* _What needs to be done_: Nothing below is to be printed except the lines between the line holding "Task: Select fifth" and the line holding "The image size is (1349, 944).", inclusive, each exactly as it appears.

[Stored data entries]
--------------------------------

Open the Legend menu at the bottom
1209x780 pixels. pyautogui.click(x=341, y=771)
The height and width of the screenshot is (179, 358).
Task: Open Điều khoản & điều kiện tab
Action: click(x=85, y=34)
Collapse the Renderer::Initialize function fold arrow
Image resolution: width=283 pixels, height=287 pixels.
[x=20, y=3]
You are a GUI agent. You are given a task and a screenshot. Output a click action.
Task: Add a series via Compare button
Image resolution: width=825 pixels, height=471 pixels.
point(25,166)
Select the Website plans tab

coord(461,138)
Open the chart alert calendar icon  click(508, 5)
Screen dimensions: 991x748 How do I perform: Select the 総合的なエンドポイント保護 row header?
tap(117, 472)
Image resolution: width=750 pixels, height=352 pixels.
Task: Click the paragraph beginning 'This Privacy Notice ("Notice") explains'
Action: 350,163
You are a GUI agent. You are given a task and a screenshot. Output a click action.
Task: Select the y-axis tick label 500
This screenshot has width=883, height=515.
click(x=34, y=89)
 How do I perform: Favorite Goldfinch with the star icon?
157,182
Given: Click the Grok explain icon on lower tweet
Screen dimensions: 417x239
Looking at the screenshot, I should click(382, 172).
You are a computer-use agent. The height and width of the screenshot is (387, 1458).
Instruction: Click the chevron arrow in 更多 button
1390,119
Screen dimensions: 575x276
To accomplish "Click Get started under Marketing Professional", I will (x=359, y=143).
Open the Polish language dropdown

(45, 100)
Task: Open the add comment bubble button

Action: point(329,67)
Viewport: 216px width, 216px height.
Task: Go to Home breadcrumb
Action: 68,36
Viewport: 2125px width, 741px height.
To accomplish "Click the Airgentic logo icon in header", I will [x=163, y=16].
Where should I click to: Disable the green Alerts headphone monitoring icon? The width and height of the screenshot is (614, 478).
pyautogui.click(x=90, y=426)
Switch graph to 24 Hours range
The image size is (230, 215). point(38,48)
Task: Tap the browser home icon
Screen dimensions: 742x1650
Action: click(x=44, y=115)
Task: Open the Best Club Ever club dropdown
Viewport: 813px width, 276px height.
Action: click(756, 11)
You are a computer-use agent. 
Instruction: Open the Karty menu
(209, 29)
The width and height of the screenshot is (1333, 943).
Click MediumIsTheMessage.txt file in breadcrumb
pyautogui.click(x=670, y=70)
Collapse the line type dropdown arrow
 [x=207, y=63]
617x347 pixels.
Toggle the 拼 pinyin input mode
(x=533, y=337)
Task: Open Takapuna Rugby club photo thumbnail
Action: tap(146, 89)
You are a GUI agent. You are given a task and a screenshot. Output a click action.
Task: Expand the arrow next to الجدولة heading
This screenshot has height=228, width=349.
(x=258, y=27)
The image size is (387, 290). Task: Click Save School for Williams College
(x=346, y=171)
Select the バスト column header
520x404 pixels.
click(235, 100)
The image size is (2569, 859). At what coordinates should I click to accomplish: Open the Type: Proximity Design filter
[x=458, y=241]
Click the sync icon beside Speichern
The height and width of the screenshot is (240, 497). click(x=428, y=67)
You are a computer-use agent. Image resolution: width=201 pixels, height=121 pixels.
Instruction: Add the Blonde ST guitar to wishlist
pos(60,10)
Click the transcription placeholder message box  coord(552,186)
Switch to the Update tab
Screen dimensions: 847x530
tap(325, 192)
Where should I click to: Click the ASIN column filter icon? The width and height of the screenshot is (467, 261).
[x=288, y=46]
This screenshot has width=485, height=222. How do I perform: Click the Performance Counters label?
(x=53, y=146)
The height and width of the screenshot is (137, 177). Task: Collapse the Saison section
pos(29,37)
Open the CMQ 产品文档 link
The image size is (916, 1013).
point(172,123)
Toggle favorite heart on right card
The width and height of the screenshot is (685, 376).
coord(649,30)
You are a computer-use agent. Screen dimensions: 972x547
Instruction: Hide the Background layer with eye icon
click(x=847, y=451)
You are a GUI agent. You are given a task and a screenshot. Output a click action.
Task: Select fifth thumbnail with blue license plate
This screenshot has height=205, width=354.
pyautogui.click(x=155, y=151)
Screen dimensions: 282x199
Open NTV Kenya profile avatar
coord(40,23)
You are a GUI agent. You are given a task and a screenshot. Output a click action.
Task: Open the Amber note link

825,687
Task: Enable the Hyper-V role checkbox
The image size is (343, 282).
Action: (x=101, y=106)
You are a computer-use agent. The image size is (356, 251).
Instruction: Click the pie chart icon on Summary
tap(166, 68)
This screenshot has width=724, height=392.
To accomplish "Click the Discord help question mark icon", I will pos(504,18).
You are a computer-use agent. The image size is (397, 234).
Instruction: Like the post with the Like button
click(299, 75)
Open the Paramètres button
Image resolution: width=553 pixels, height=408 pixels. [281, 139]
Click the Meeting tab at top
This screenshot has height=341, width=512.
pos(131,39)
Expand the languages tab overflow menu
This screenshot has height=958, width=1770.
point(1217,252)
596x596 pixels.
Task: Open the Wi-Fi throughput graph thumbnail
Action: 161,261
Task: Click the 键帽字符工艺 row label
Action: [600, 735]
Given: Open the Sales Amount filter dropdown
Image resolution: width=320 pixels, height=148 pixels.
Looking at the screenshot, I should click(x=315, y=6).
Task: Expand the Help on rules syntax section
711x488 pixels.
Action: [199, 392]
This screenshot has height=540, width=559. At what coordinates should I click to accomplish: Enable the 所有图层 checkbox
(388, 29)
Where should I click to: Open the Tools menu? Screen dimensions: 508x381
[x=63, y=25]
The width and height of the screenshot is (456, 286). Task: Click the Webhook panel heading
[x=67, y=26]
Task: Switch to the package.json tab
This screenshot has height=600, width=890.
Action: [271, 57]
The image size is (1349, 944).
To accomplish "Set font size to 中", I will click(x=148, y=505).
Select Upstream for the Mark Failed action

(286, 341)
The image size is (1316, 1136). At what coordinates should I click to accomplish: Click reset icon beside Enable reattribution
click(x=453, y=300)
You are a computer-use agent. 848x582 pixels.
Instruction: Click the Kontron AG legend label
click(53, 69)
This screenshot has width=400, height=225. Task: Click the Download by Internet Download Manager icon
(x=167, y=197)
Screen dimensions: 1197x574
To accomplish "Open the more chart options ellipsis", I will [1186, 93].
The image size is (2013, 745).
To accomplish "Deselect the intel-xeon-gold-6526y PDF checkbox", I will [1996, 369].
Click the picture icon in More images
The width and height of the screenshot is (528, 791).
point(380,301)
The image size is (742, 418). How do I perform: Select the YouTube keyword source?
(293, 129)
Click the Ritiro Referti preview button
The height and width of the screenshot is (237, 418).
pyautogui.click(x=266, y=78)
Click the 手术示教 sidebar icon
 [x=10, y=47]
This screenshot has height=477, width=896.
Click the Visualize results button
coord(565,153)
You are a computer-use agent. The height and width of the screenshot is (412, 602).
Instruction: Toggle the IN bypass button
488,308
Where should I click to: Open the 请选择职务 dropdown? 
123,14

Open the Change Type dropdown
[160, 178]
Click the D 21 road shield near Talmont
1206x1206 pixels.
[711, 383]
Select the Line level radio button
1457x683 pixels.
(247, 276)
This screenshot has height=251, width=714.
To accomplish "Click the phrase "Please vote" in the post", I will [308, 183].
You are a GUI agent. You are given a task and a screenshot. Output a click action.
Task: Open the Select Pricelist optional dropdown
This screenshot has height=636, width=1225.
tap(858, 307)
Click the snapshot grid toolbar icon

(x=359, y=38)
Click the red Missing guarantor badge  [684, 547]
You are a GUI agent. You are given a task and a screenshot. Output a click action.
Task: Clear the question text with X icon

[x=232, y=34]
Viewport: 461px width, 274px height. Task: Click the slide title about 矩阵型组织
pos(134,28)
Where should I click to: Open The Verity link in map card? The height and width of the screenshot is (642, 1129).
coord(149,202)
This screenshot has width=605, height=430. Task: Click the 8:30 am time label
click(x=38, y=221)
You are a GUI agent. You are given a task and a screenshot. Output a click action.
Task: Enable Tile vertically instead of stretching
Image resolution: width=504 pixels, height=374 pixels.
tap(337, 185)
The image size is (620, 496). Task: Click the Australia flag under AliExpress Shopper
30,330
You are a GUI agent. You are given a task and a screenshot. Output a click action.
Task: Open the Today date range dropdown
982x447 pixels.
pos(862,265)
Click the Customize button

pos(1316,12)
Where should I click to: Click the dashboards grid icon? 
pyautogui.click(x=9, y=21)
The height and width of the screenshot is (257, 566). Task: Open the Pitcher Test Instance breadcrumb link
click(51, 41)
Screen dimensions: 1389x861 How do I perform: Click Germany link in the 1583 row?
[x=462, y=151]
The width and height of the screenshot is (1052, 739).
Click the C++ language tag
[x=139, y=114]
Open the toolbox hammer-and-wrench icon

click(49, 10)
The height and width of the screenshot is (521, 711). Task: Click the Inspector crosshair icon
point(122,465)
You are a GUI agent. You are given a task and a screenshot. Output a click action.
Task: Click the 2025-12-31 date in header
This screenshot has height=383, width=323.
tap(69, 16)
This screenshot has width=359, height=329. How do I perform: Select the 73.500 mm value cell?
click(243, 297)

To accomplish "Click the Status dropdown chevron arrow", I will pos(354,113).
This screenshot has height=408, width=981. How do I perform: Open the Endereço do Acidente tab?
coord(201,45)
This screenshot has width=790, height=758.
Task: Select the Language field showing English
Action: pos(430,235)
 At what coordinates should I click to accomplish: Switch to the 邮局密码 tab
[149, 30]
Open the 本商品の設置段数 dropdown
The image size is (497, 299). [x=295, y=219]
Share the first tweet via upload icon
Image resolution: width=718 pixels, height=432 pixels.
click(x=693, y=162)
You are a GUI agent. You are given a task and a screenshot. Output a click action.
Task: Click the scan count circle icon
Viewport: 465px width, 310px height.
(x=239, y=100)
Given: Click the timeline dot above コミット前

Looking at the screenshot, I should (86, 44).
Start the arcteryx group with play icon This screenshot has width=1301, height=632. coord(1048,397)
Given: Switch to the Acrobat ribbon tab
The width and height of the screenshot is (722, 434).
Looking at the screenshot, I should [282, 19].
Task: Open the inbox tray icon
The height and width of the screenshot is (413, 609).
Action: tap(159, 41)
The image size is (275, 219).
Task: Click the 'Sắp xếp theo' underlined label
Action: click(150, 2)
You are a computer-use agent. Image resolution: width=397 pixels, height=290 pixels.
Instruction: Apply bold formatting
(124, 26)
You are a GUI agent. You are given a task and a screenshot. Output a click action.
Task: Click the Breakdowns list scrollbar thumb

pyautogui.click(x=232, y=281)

--------------------------------

* _Task solution_:
Task: Select fifth thumbnail with blue license plate
This screenshot has height=205, width=354.
pyautogui.click(x=155, y=151)
Screen dimensions: 282x199
Open NTV Kenya profile avatar
coord(40,23)
You are a GUI agent. You are given a task and a screenshot. Output a click action.
Task: Open the Amber note link

825,687
Task: Enable the Hyper-V role checkbox
The image size is (343, 282).
Action: (x=101, y=106)
You are a computer-use agent. The image size is (356, 251).
Instruction: Click the pie chart icon on Summary
tap(166, 68)
This screenshot has width=724, height=392.
To accomplish "Click the Discord help question mark icon", I will pos(504,18).
You are a computer-use agent. The image size is (397, 234).
Instruction: Like the post with the Like button
click(299, 75)
Open the Paramètres button
Image resolution: width=553 pixels, height=408 pixels. [281, 139]
Click the Meeting tab at top
This screenshot has height=341, width=512.
pos(131,39)
Expand the languages tab overflow menu
This screenshot has height=958, width=1770.
point(1217,252)
596x596 pixels.
Task: Open the Wi-Fi throughput graph thumbnail
Action: 161,261
Task: Click the 键帽字符工艺 row label
Action: [600, 735]
Given: Open the Sales Amount filter dropdown
Image resolution: width=320 pixels, height=148 pixels.
Looking at the screenshot, I should click(x=315, y=6).
Task: Expand the Help on rules syntax section
711x488 pixels.
Action: [199, 392]
This screenshot has height=540, width=559. At what coordinates should I click to accomplish: Enable the 所有图层 checkbox
(388, 29)
Where should I click to: Open the Tools menu? Screen dimensions: 508x381
[x=63, y=25]
The width and height of the screenshot is (456, 286). Task: Click the Webhook panel heading
[x=67, y=26]
Task: Switch to the package.json tab
This screenshot has height=600, width=890.
Action: [271, 57]
The image size is (1349, 944).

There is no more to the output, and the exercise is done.